Document source:
Simplicité grâce à laquelle Kevin pouvait y jouer sur le PII qui servait à son pôpa pour faire sa comptabilité.  ::ninja:: 
Et le côté "pseudo-réaliste" qui titillait les poussées hormonales du susdit kevin à qui le jeu donnait l'impression de savoir se servir d'une véritable arme c'est trop d'la balle tavu !

:iwashere:

----------


## Morgoth

Dingue qu'un jeu aussi moyen (pour ne pas dire mauvais) fasse encore débat 10 ans après.

Au moins la communauté est à l'image dudit jeu : définitivement bloquée et limite passéiste.

Ah oui, j'ai joué à CS, plusieurs années même, avant que ça ne soit connu et après son "explosion".

Même à CSS.

----------


## Nyrius

> C'est pas le sujet. J'aime pas spécialement qu'on se foute de la gueule des gens qui évolue dans l'esport, parce que ça demande énormément de temps.
> 
> 
> 
> Les 3/4 du temps les gens qui sont dans l'esport ont des études a gérer et carrément un emploi. Et puis il y a ceux qui se consacrent entièrement a ça, qui sont carrément salarié d'une structure esports.
> 
> Je veux pas être méprisant, mais tu es l'exemple parfait de la plupart des gens ici, qui ne pannent strictement rien au milieu.


Juste  ::ninja:: .

----------


## MystereGomme

Cette stigmatisation.  ::O:  Faut prendre vos cachets, chacun fait encore ce qu'il veux. Il y a moins d'argent qu'avant, moins de joueurs "de bases" (tant mieux !), mais la passion est toujours là. Quelle horreur effectivement...

----------


## Nyrius

> Dingue qu'un jeu aussi moyen (pour ne pas dire mauvais) fasse encore débat 10 ans après.
> 
> Au moins la communauté est à l'image dudit jeu : définitivement bloquée et limite passéiste.
> 
> Ah oui, j'ai joué à CS, plusieurs années même, avant que ça ne soit connu et après son "explosion".
> 
> Même à CSS.


Ta la nouvelle génération sur COD:MW2 ne t'inquiete pas.  :;):

----------


## Lazyjoe

CS en fait c'était les débuts de la casualisation des FPS tactiques.  ::sad::

----------


## Squaresof

> Simplicité grâce à laquelle Kevin pouvait y jouer sur le PII qui servait à son pôpa pour faire sa comptabilité.

Consigne 1:
Dans le fil de discussion sur CS, de quoi ce jeu représentait-il les débuts selon Lazyjoe ?
Consigne 2:
Rédigez la suite du fil de discussion sur CS en reprenant juste après sa dernière ligne.
La liste n'a aucun rôle à jouer dans ce qui est demandé ici.

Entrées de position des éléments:
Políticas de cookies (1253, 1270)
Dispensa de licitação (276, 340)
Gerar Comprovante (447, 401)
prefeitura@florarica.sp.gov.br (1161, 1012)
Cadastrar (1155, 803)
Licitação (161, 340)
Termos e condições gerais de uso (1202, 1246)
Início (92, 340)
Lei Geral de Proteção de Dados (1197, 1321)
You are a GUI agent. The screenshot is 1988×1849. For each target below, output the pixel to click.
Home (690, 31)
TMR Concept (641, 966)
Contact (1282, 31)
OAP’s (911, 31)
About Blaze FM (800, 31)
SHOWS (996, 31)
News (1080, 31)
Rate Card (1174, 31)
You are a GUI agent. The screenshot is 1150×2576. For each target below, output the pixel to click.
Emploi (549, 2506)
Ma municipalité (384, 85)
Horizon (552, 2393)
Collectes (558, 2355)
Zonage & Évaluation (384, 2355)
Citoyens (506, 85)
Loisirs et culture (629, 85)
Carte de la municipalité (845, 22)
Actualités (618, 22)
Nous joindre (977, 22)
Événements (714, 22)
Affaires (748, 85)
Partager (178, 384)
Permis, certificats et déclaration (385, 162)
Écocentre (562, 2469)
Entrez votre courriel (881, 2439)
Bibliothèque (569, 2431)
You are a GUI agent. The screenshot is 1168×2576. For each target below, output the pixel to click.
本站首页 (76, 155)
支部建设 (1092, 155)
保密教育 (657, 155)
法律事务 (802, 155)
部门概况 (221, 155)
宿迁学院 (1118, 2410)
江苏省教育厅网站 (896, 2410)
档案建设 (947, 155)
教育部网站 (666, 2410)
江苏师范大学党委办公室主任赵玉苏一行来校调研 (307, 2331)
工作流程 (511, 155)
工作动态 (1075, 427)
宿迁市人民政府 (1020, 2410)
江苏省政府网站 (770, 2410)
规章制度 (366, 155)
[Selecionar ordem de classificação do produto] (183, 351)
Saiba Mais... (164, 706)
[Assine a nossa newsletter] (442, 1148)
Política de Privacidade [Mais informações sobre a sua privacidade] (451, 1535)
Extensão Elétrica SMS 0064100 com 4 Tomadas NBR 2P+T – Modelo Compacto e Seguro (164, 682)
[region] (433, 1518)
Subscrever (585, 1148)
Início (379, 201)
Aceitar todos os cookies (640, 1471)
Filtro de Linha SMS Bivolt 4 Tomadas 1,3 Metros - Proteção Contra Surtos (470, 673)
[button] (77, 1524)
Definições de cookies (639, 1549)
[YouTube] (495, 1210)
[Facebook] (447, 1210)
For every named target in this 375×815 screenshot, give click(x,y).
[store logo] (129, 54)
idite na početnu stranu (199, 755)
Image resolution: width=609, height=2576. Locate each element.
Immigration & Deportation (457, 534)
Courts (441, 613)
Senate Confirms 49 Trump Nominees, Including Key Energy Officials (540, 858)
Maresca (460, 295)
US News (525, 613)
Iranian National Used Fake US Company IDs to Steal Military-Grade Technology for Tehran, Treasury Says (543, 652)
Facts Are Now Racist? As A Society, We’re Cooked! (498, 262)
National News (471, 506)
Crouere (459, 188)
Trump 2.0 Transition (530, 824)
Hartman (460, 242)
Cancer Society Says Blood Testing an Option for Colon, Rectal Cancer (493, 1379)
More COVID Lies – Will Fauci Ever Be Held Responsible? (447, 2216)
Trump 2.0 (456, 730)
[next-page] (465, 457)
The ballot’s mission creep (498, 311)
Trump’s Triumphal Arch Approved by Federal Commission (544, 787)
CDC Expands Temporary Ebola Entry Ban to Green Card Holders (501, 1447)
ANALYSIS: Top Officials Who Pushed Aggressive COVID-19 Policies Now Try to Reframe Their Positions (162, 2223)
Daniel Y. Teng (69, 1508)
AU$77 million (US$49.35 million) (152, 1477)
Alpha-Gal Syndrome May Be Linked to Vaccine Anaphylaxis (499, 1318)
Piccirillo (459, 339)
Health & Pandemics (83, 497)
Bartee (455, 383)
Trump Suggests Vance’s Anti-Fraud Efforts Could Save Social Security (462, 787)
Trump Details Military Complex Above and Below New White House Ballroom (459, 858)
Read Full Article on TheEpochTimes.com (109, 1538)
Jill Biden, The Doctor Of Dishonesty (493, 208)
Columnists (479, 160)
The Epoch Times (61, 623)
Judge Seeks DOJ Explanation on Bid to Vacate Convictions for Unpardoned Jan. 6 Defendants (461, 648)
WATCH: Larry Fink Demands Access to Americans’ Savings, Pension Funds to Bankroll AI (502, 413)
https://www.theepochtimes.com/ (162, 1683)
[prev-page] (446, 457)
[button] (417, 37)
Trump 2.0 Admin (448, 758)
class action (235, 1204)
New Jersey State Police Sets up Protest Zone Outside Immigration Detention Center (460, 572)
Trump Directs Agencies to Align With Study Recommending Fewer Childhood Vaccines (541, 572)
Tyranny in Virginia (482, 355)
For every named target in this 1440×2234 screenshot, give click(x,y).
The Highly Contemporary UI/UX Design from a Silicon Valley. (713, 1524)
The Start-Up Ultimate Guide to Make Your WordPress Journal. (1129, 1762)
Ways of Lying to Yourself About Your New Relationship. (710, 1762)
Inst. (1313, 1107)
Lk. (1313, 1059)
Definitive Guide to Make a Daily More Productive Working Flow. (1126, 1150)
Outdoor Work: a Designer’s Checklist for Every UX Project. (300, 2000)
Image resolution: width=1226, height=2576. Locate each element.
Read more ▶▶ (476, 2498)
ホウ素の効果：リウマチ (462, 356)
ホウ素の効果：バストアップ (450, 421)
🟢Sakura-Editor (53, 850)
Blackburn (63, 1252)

Réponse 1:
Des débuts de la casualisation des FPS tactiques.

Réponse 2:
> *Et le côté "pseudo-réaliste" qui titillait les poussées hormonales* du susdit kevin à qui le jeu donnait l'impression de savoir se servir d'une véritable arme c'est trop d'la balle tavu !
> 
> :iwashere:


  Ha la je crois qu'on change de jeu non? ::P: h34r: MW?

----------


## MystereGomme

> CS en fait c'était les débuts de la casualisation des FPS tactiques.


Ton avant dernier troll était déjà nul.

----------


## Morgoth

> Ha la je crois qu'on change de jeu non?h34r: MW?


Ha non, justement, CS a toujours eu ce côté "pseudo-réaliste". Et ça a sûrement été une grosse raison de son succès (ça a marché sur moi à une époque  ::ninja:: ).

----------


## Squaresof

Pas pour moi personnellement lolilol y'a les balles qui traverse les murs  ::P: .

----------


## Morgoth

Si tu penses vraiment que CS est réaliste va jouer à SWAT4 / OFP / ArmA...  ::siffle::

----------


## dunadan

Ce qui m'a toujours choqué même quand j'avais 15 ans c'est l'animation de la M4 et le clickclick à chaque fois que l'on switch d'arme ... bonjour les clichés.  :^_^:

----------


## Guest

> Si tu penses vraiment que CS est réaliste va jouer à SWAT4 / OFP / ArmA...


Je trouve qu'un jeu n'est plus vraiment divertissant arrivé à un certain niveau de réalisme.

----------


## Lazyjoe

> Pas pour moi personnellement lolilol y'a les balles qui traverse les murs .


Ben fallait voir parfois les discussions entre certains joueurs qui comparaient sérieusement les qualités des différentes armes, on aurait cru qu'ils les manipulaient réellement tous les jours dans la vraie vie, c'est assez ridicule.  ::|: 

Mais justement ce qui est le plus pénible dans CS c'est qu'il a toujours eu le cul posé entre deux chaises. D'un côté on te présente un shoot à l'emballage "réaliste", de l'autre tu as un paquet d'éléments totalement arcade, ce qui au final fait un mélange assez indigeste de mon point de vue.

----------


## gripoil

C'est marrant de lire "CPC crache sur CS" alors que fût un temps c'était le jeu que tout l'monde squattait sur le forum et à la rédac. (Puis vint TF2 ...)

Quand j'étais au lycée j'm'occupais du club nolife leetzorz et y'avait déjà des débats ultra profonds sur CS vs CSS. Et plus les discussions avançaient plus les exemple téléphonés pleuvaient. Non franchement CS c'est le jeu des vieux cons ... de 14 ans ...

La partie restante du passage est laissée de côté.